Annika Larsson, Amy O'Neill, Tracey Emin
"Corso fleuri, expo d'Amy" (Amy O'Neill)
Les Affiches, Grenoble, 18 mars 2005, p.143
Ne manquent que les effluves de hot dogs et de frites. Sur un fond sonore de
fanfare rock, une flopée de réminiscences - carnavals et corsos
- tout droit ressuscitées de nos jeunes années nous saisit soudain.

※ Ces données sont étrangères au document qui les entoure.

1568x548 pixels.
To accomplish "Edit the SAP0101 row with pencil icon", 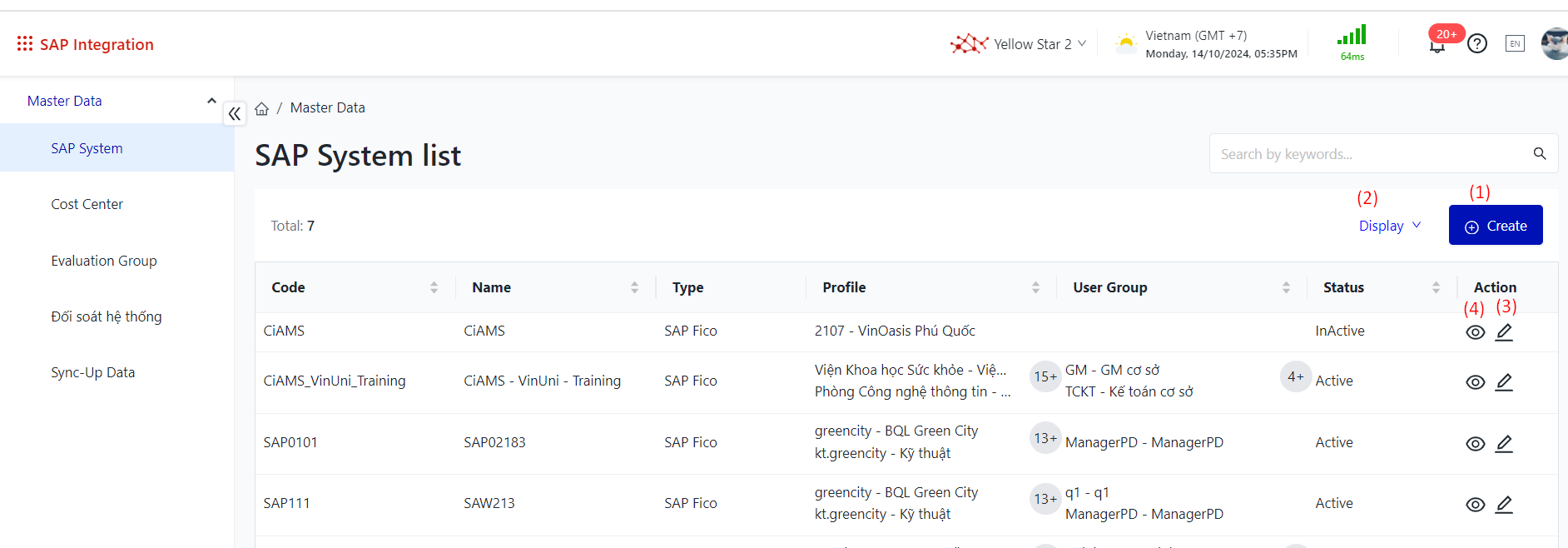I will point(1503,444).
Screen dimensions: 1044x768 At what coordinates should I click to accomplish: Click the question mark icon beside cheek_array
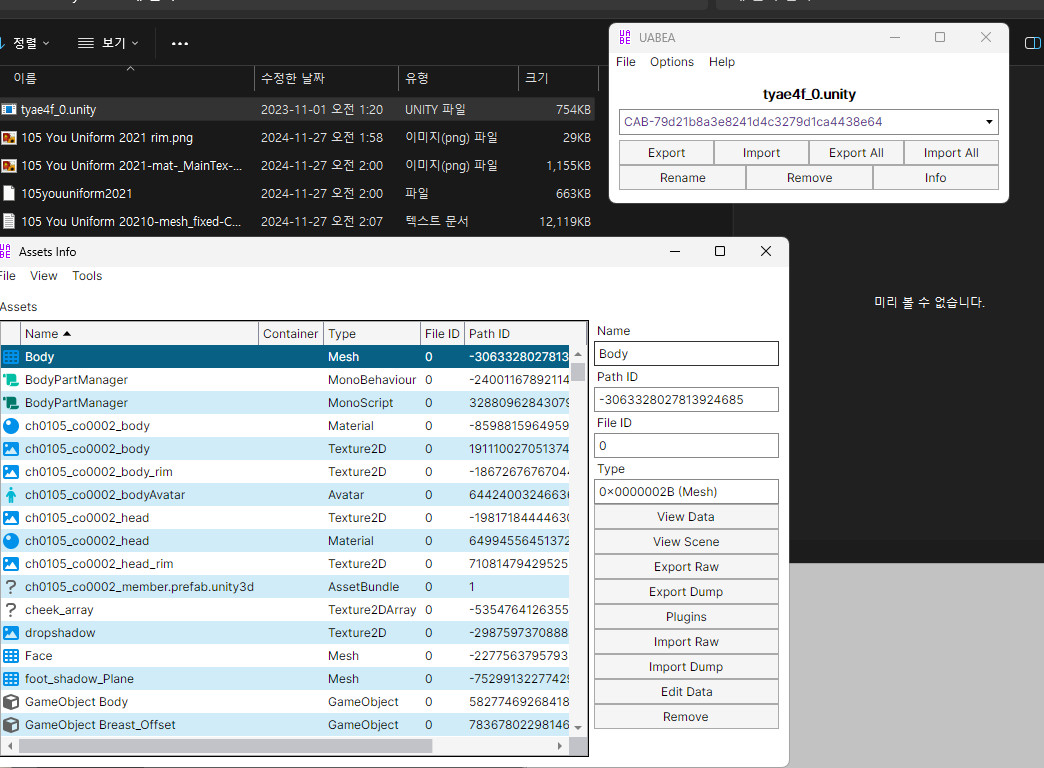[11, 610]
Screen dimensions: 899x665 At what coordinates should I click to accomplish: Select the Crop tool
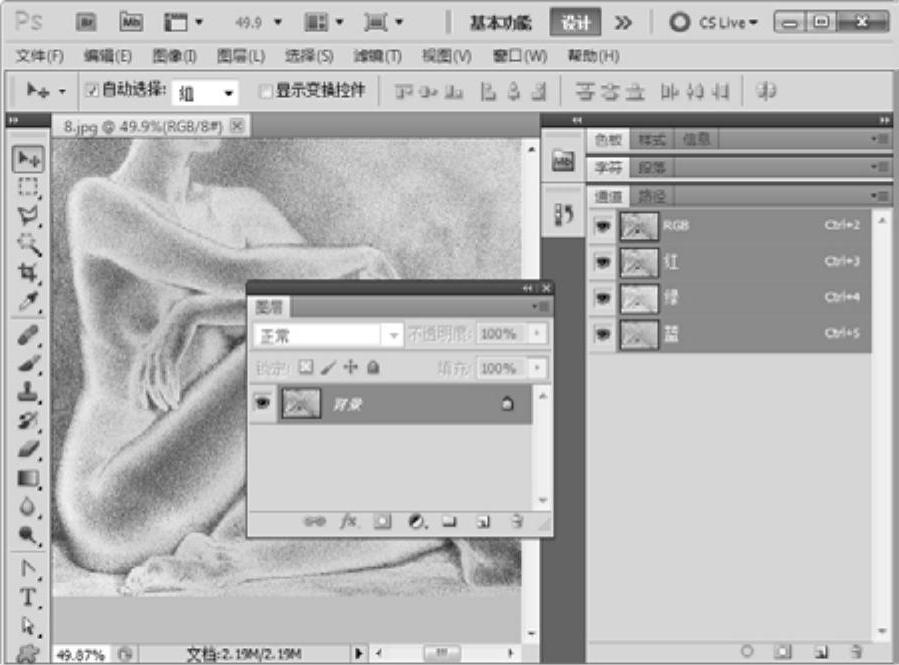pyautogui.click(x=29, y=272)
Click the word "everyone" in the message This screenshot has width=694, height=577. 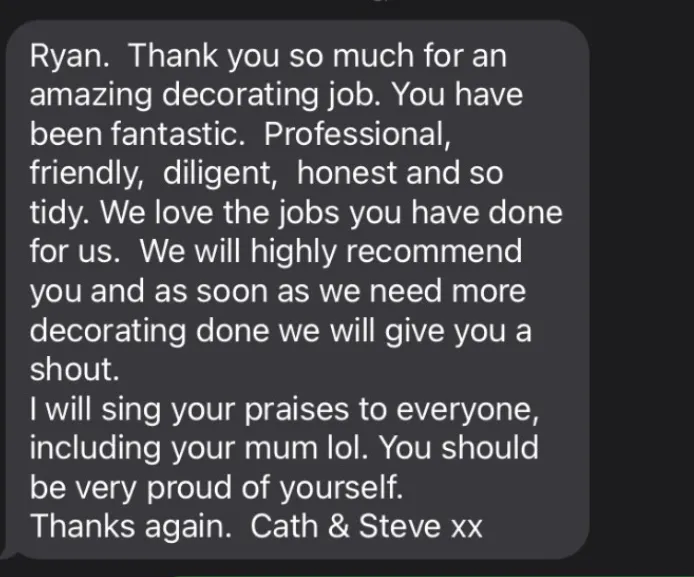(x=464, y=409)
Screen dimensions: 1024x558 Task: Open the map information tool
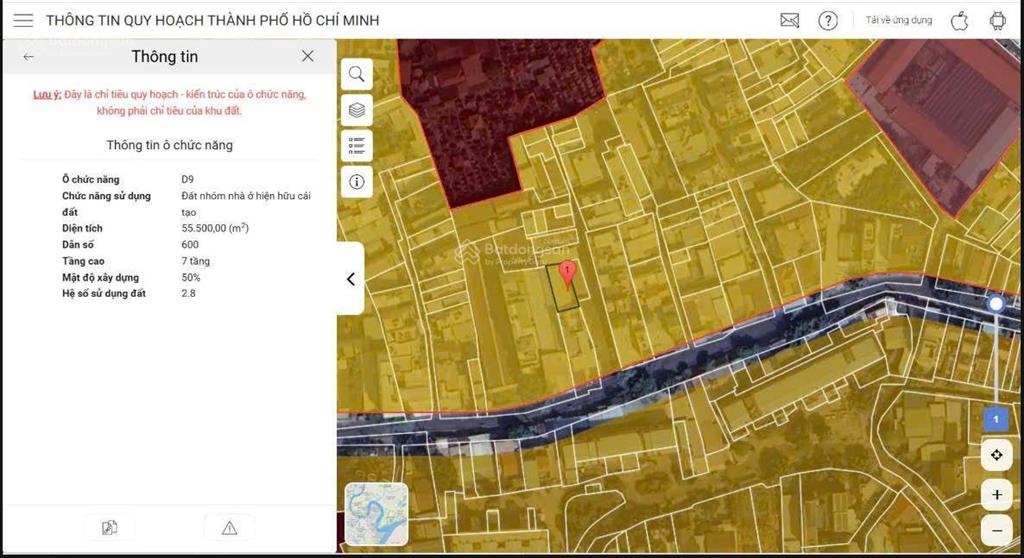pos(356,181)
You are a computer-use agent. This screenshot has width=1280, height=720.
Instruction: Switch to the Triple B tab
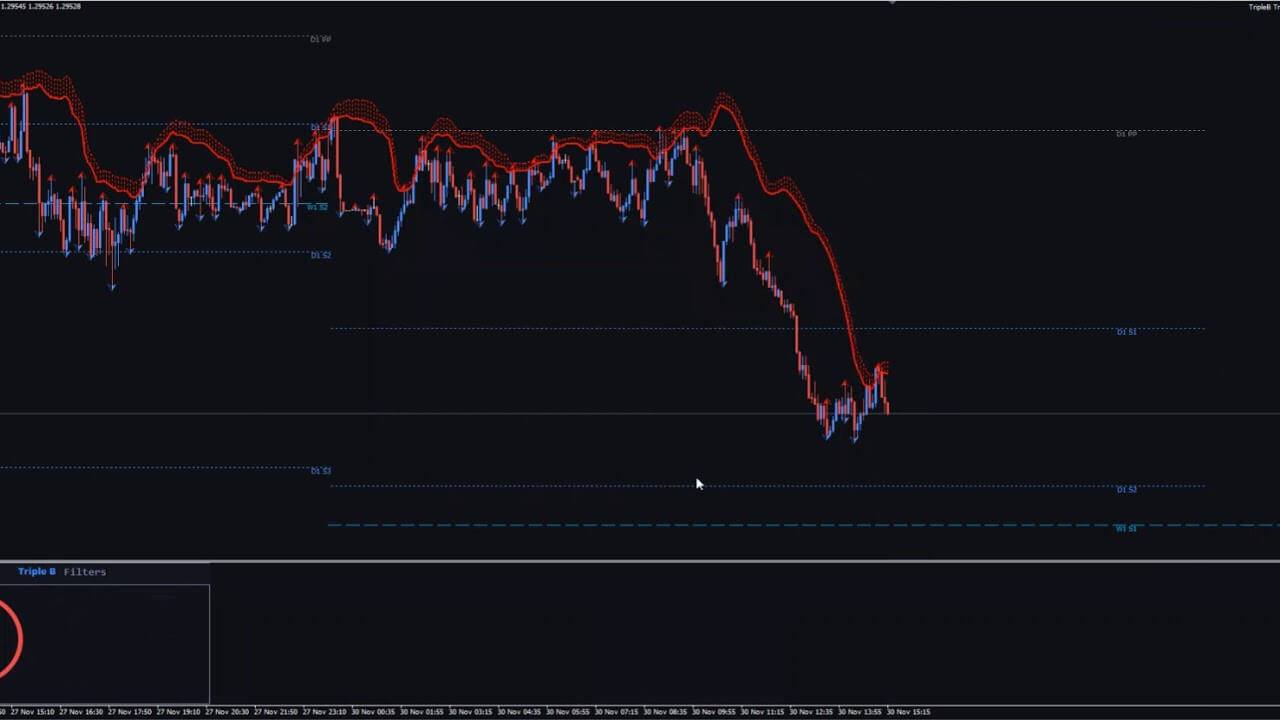(37, 571)
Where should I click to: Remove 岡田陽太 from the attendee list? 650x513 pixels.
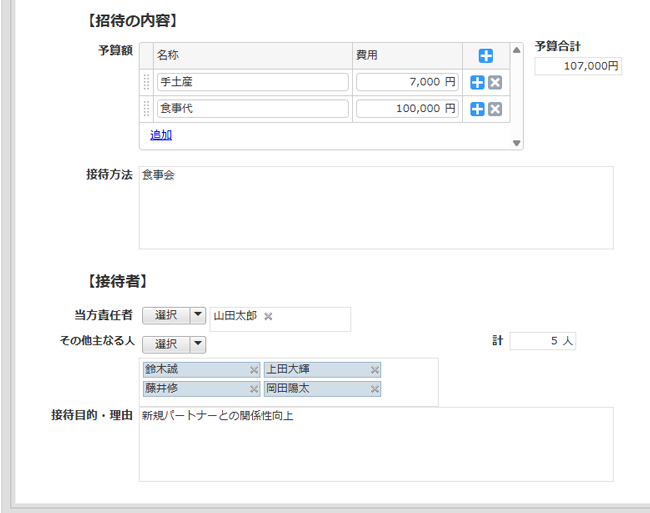pyautogui.click(x=374, y=389)
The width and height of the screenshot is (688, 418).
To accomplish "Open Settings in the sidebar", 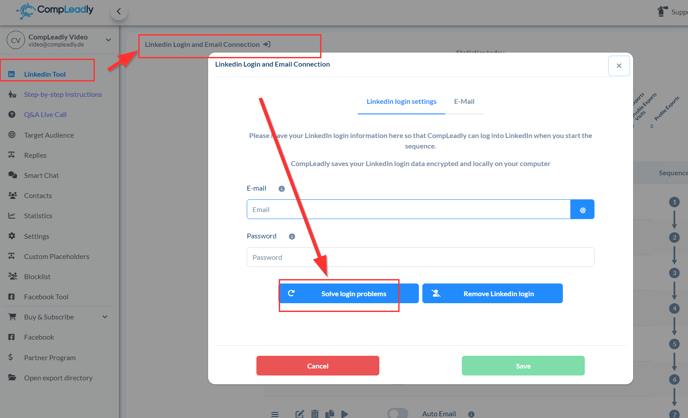I will point(36,236).
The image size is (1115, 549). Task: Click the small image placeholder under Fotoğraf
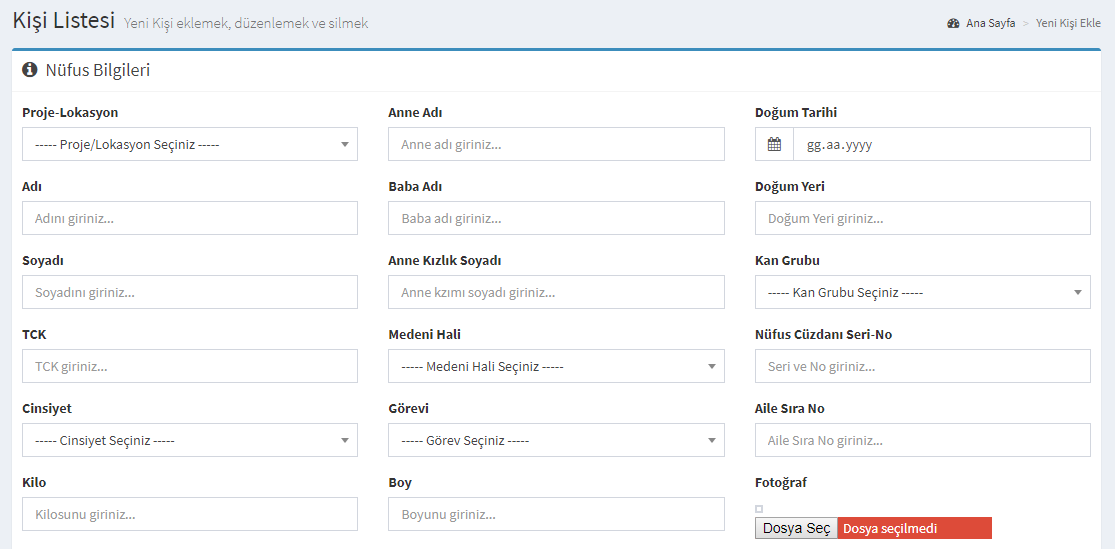click(759, 508)
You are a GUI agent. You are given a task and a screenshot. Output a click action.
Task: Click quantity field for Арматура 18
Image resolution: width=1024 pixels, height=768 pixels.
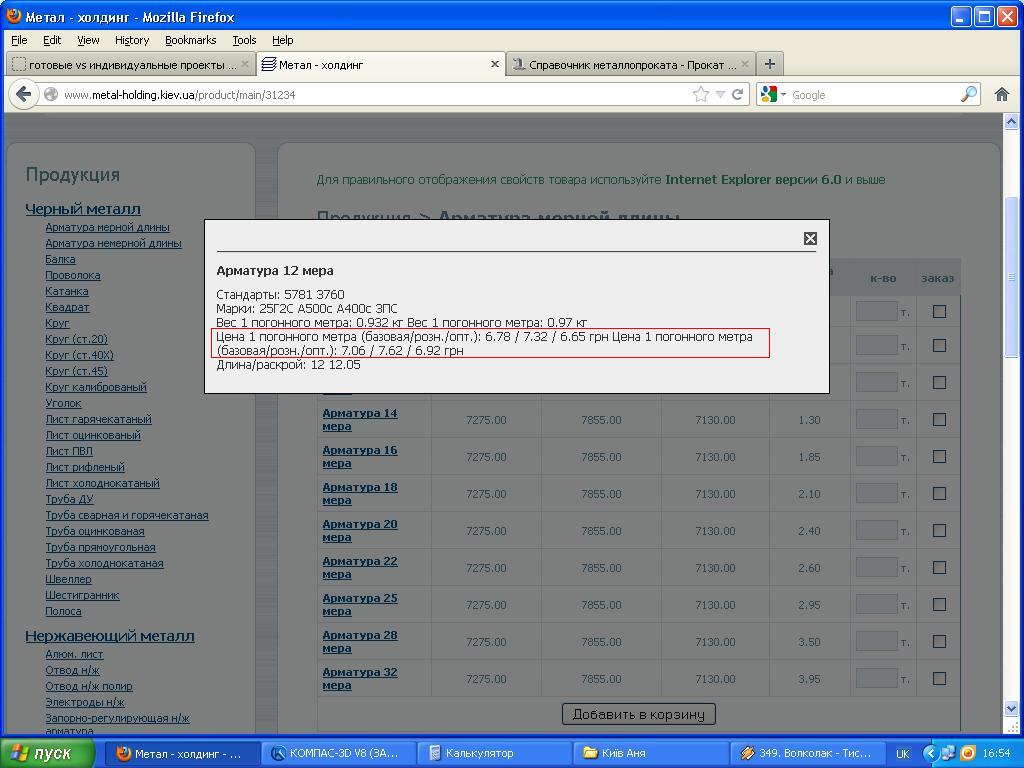click(x=876, y=494)
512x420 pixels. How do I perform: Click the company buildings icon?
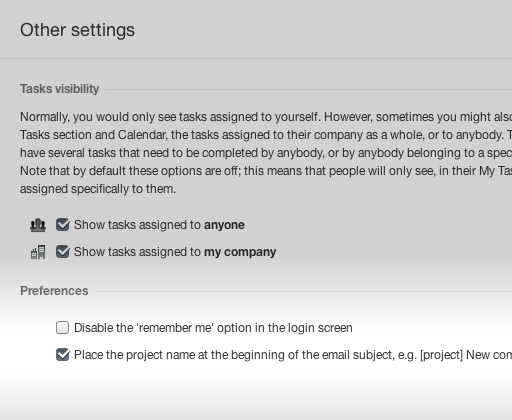[38, 252]
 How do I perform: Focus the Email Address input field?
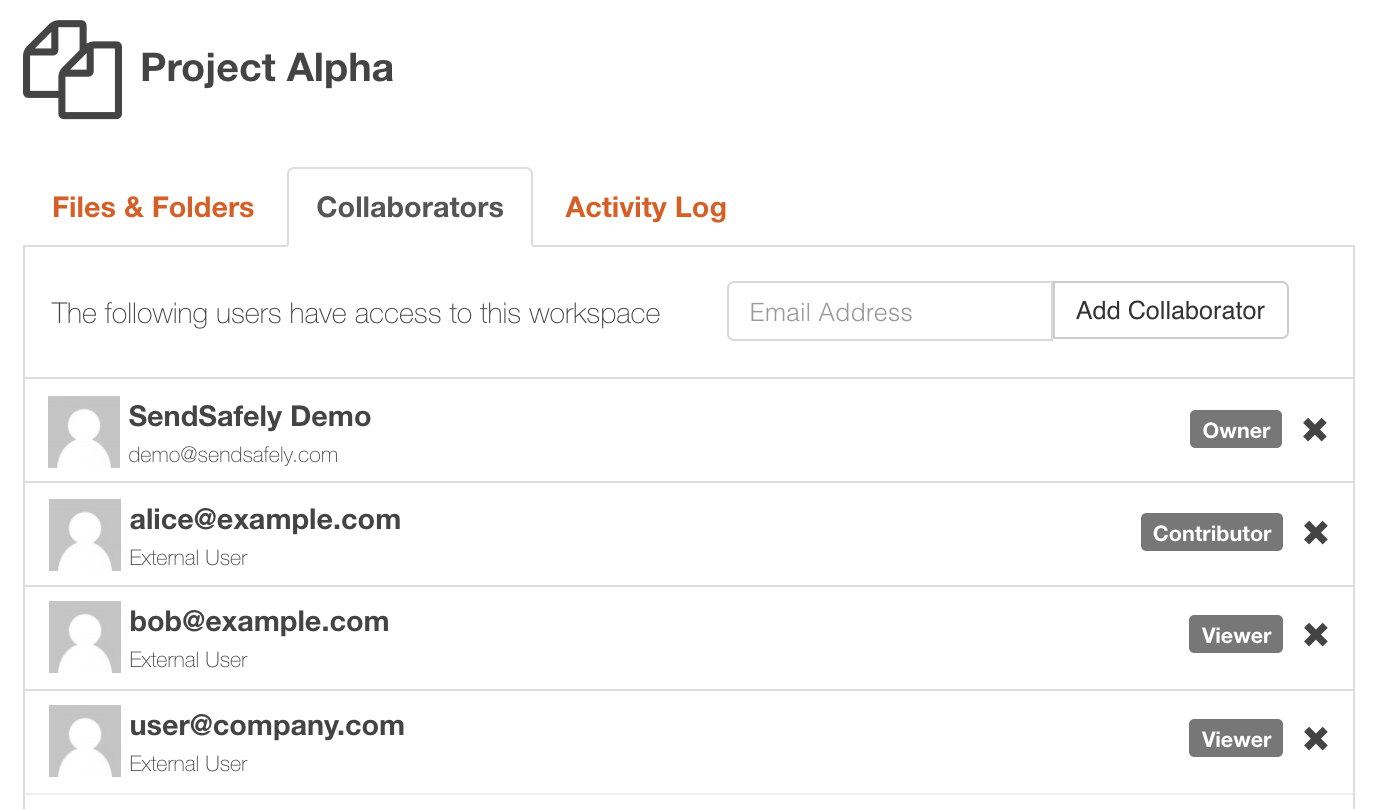(889, 312)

De grandes compositions de fleurs en papier et en matière plastique,
mi-diadèmes jetables mi-couronnes mortuaires, voisinent avec trois dessins
monumentaux (vastes esquisses à la mine de plomb rehaussées au
crayon de couleur rose) représentant des chars de parade: une baleine,
une paire de bottes de cow-boy et le trône de la reine et de ses dauphines
- grand bouquet de jeunes filles en fleurs et de roses en boutons d'acné
juvénile.
On ne sera guère surpris d'apprendre qu'Amy O'NEILL travaille depuis
l'an passé sur un projet de cimetière de chars de parade. La jeune
artiste américaine puise en effet dans la culture ultra-populaire de
son pays natal, pour composer une oeuvre où l'humour le dispute à
la tendresse. Le kitch et l'artifice à deux sous triomphent dans cette
installation, qui, en dépit de son mauvais goût affiché,
touche au coeur, parce que chacun y retrouvera un parfum de son enfance - vélos
fleuris, défilé costumé, fête foraine, élection
de la rosière et flonflons. Du coup, si l'on sourit assurément
à la découverte de cette exposition, on admettra toutefois que,
dans la composition de ce sourire, entre pas mal d'émotion.